Nationalrätin Priska Seiler Graf etwa sagt: «Für mich ist es wichtiger, dass sich die Person für dieses Amt eignet und über das nötige Format verfügt.» Zudem findet Seiler Graf es nicht schlecht, wenn man über eine gewisse Lebenserfahrung verfüge. Als Zürcher Parteipräsidentin unterstützt sie Jositschs Kandidatur.

Offen ist auch, ob das Parlament einen jungen Kandidaten mit Juso-Hintergrund wählen würde. Die Begeisterung der vornehmlich älteren, konservativen Ständeräte dürfte sich in engen Grenzen halten. Und auch im Nationalrat besteht eine gewisse Skepsis. Zugleich zeigt die Wahl von Elisabeth Baume-Schneider (59): Bei den Bundesratswahlen spielen viele Überlegungen mit. Und sei es, dass man eine stärkere Kandidatin verhindern will.

Verunsicherte Männer

Die Frauenfrage hingegen spielt dieses Mal eine untergeordnete Rolle. Zwar rufen die SP-Frauen ihre Parteikolleginnen dazu auf, zu kandidieren. Gehandelt werden nebst Mattea Meyer auch die Berner Regierungsrätin Evi Allemann (45), die sich bereits für die Nachfolge von Simonetta Sommaruga (63) ins Spiel gebracht hatte.

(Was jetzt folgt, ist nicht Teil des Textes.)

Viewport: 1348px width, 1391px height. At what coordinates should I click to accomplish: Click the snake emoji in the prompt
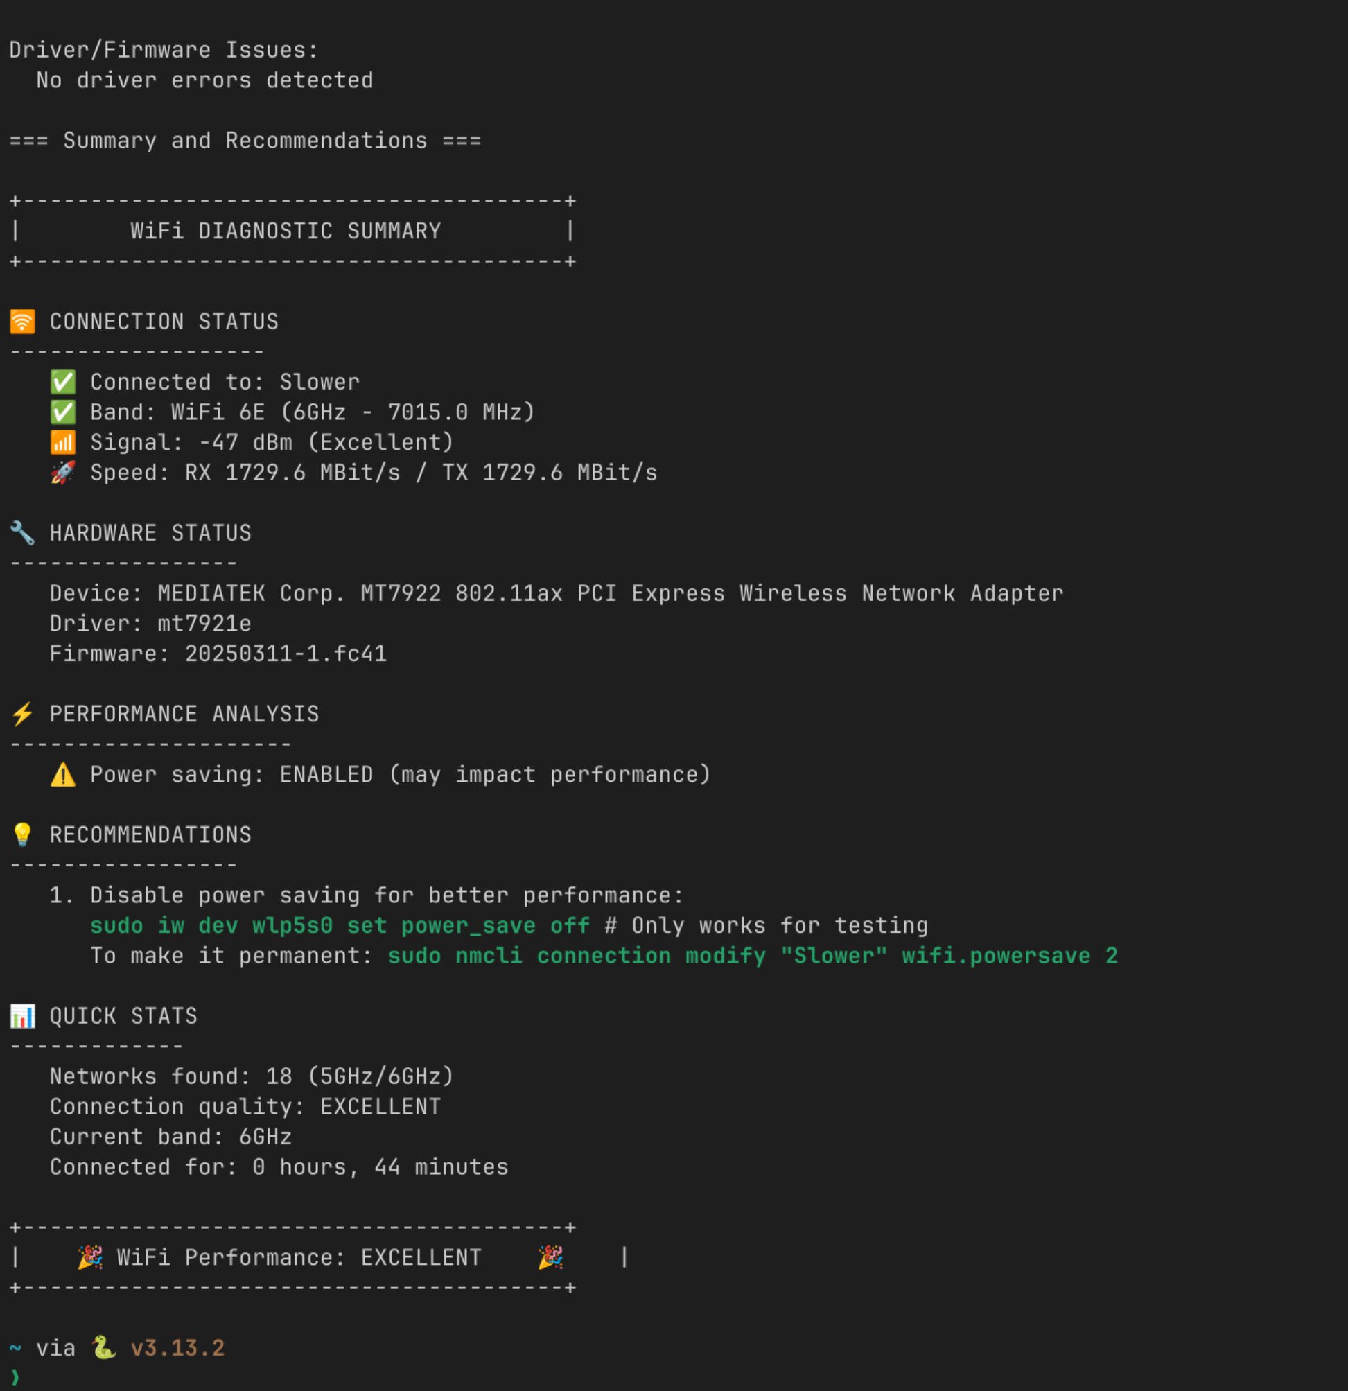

Ob die beiden wirklich kandidieren werden, ist aber offen.

Die SP hat vielmehr gute Gründe, dieses Mal auf Männer zu setzen. Einer davon: Die Partei wird zunehmend als Frauenpartei wahrgenommen. Stellen die Sozialdemokraten nur Frauen im Bundesrat, könnte dies SP-Politiker und -Wähler abschrecken. Denn von denen könnte mancher auf den Gedanken kommen, dass Männer in dieser Partei kaum eine Chance auf höchste Ämter haben.

Jungpolitiker Fabian Molina bringt diese Überlegungen auf den Punkt, wenn er sagt: «Die SP ist eine Partei für alle.» Mit anderen Worten: Eine Partei für Frauen und Männer.

Ob sie auch eine Partei für junge Bundesräte ist, dürfte sich bei der Nomination erweisen. An Beat Jans gibt es so leicht kein Vorbeikommen – Alter hin und oder.